One reform activist quoted in the article states that the type of rigging Trump is speaking about “is virtually nonexistent and is a myth that has been used to justify” certain legal restrictions that this activist apparently views as undemocratic and unconstitutional. Sounds familiar. Using myths to drum up discontent in order to justify restrictions on constitutional rights is the name of the game for the entire reform movement. The claim that “money buys elections” is, in fact, nothing more than a myth used to instill anger and discontent that can be transformed into support for more stringent restrictions on political speech. Money cannot buy elections. Money can only buy speech in an attempt to influence electoral outcomes. Elections are won and lost according to votes, and voters do in fact hold the power.
If these self-proclaimed “good government” groups really cared about empowering average voters, they would stop preaching to them ad nauseam that their voting decisions are nothing more than the result of how many times they see an ad supporting or opposing a particular candidate. The type of electoral “rigging” that reformers speak of has nothing to do with unlawful corruption or cheating of any kind. Their myth of a rigged system is based on the assumption that average voters are mindless sheep incapable of producing their own opinions on pertinent policy issues, and therefore vote according to the message that is shouted at them most frequently and loudly. It is odd that the groups claiming to save democracy seem to have very little faith in the legitimacy of democracy in the first place.

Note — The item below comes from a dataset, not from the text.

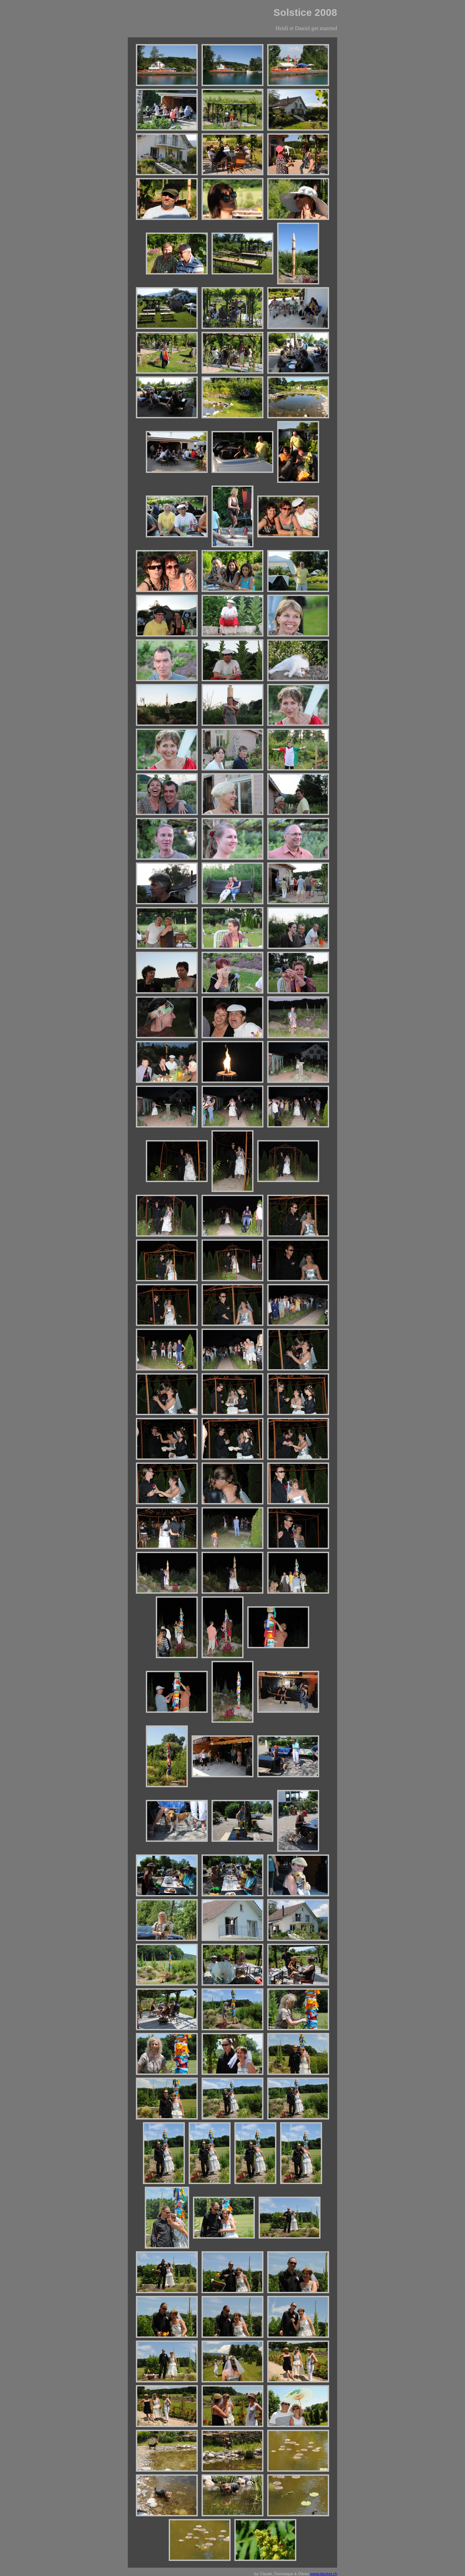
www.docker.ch (323, 2574)
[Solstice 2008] (167, 64)
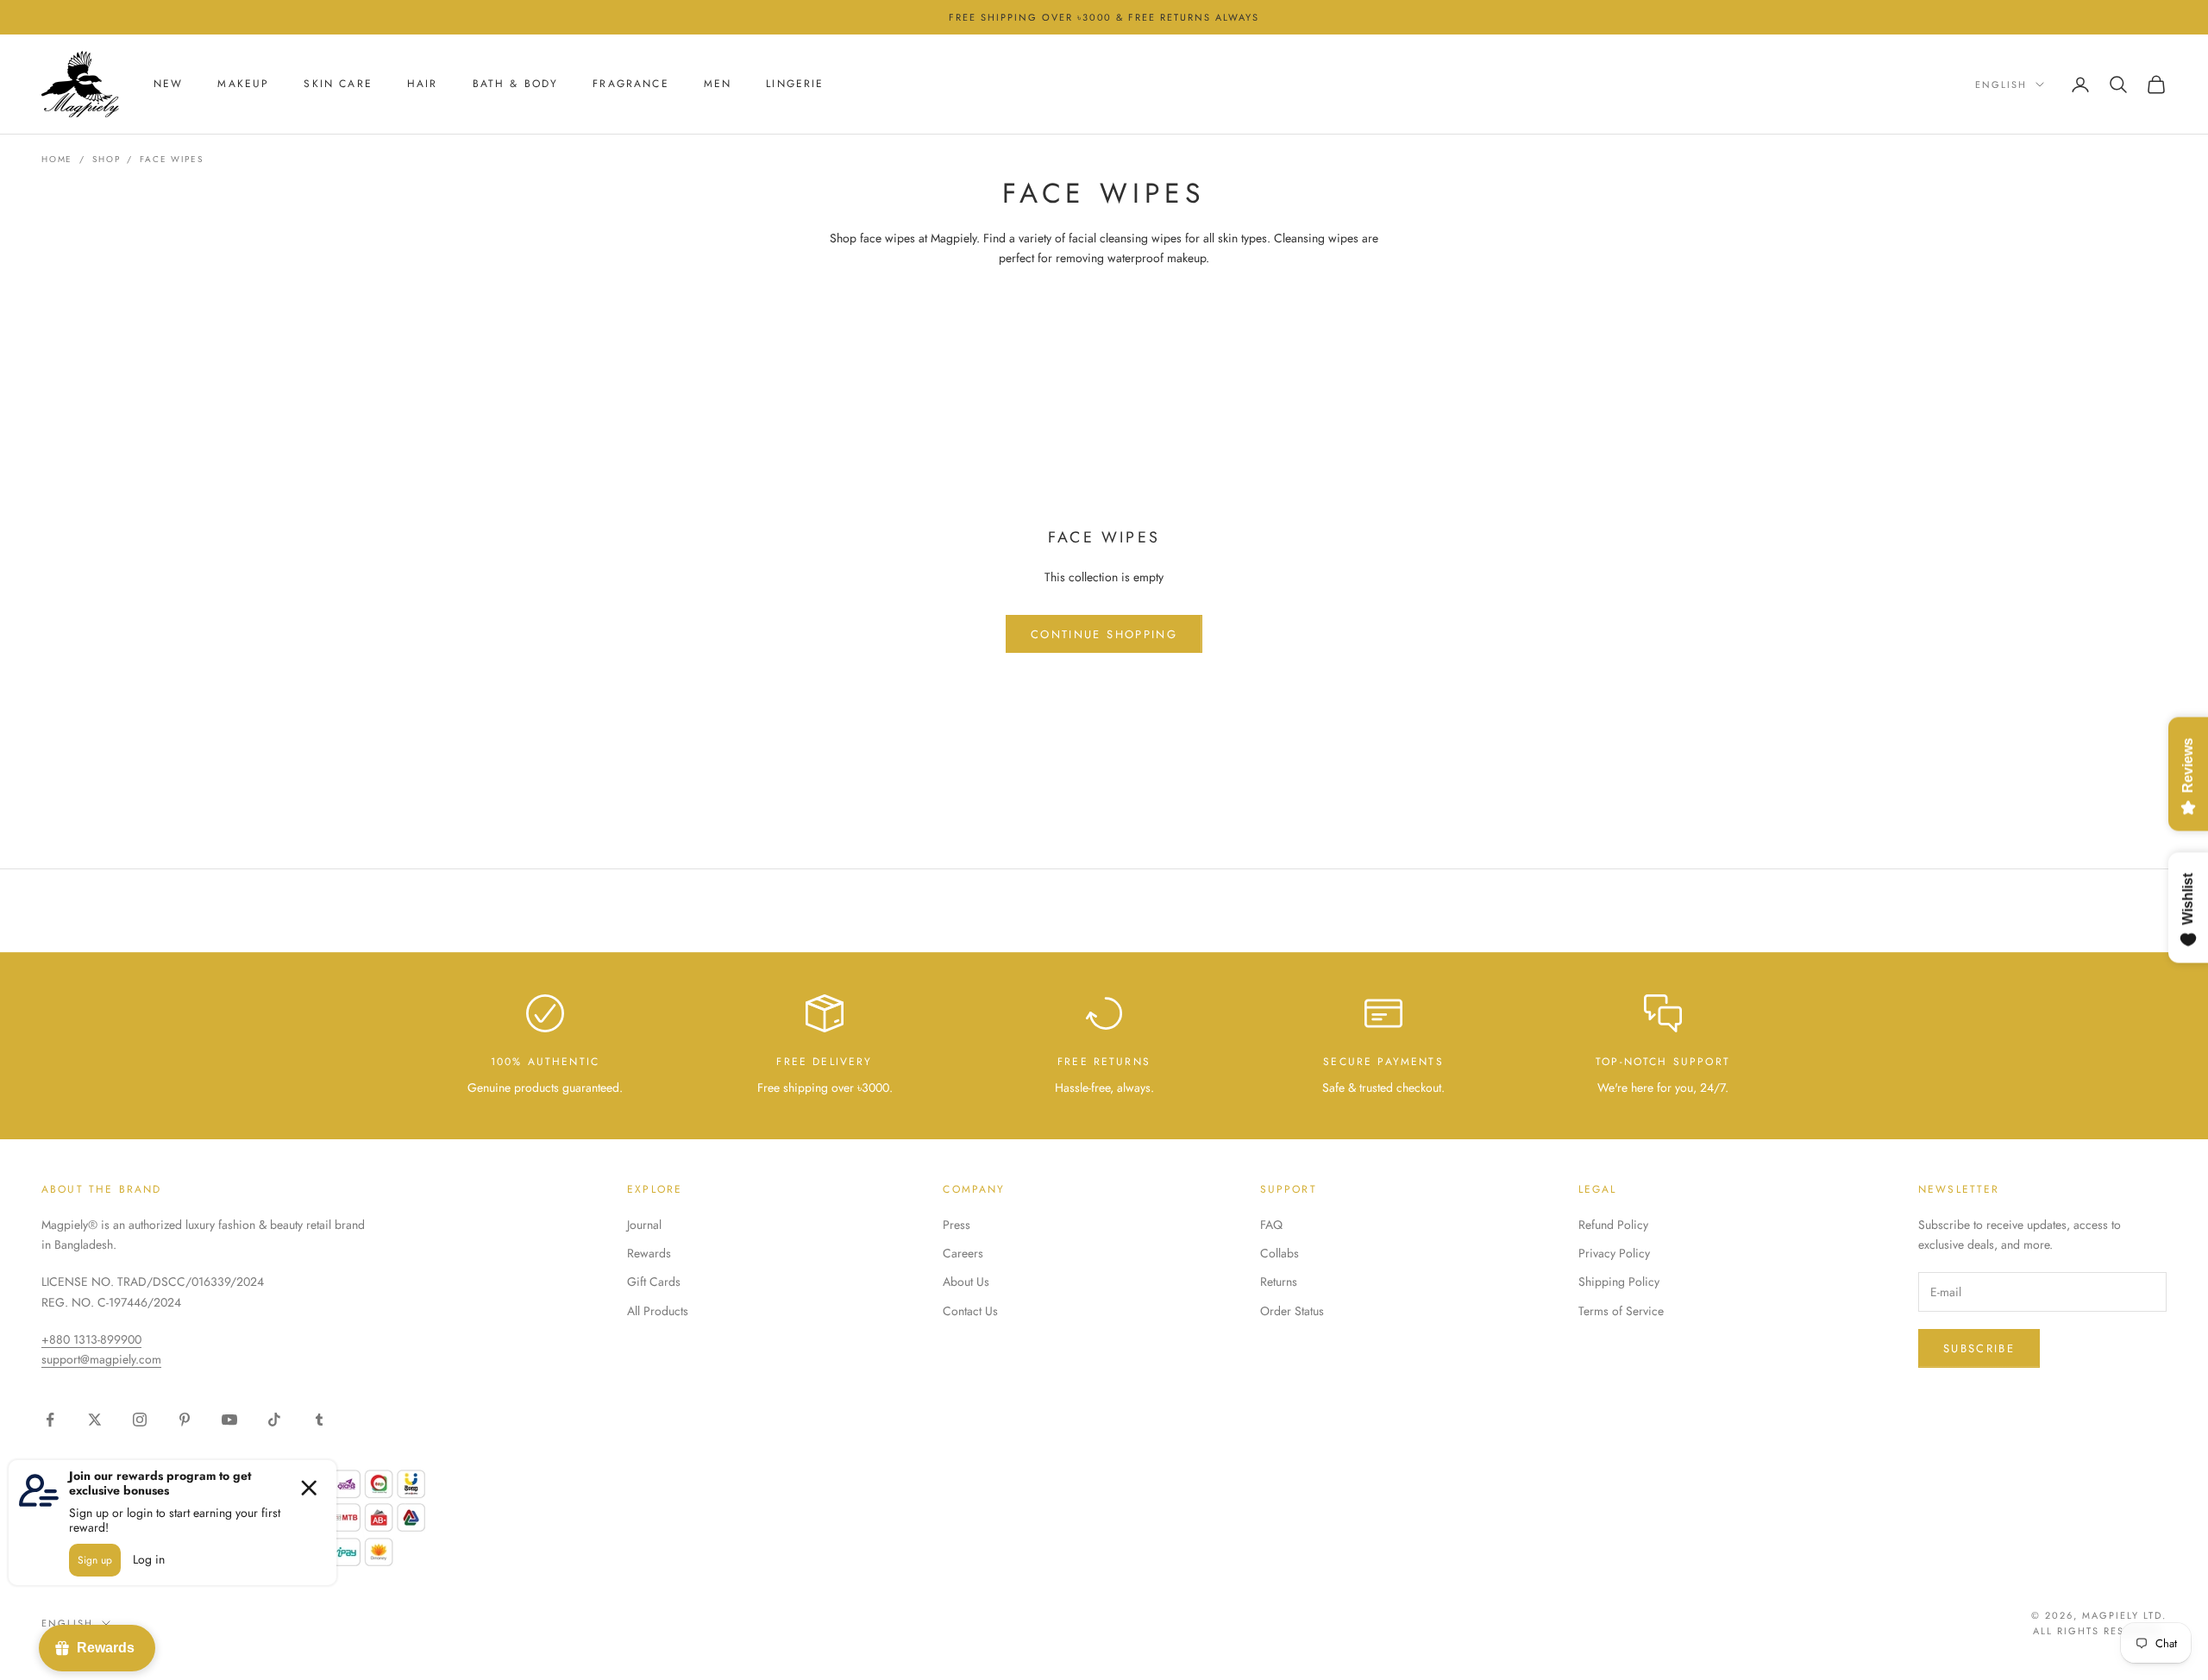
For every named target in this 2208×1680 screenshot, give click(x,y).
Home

The stated fear of this type of rhetoric leading to intimidation and harassment has played out time and again as a result of the rhetoric of the reform lobby. Now that the reform movement has seemingly gained a critical mass of believers in their “money buys elections” and “our system is rigged” myths, politicians have taken notice and begun to publicly ridicule private citizens as a means of delegitimizing the candidate or cause that the donor has chosen to support. Take for instance Harry Reid’s obsession with the Koch brothers or the fact that one candidate has taken it upon herself to directly challenge donors instead of her actual opponent. Just like voter intimidation, donor intimidation is bad for democracy. It takes the focus away from the actual candidates and issues, and it chills speech.
The fact that so-called “reformers” have taken the time to criticize their own methods is refreshing. But sadly, it is clear that they fail to realize they are looking in the mirror. Reformers will continue to use this rhetoric, and the Center for Competitive Politics will continue to provide the facts.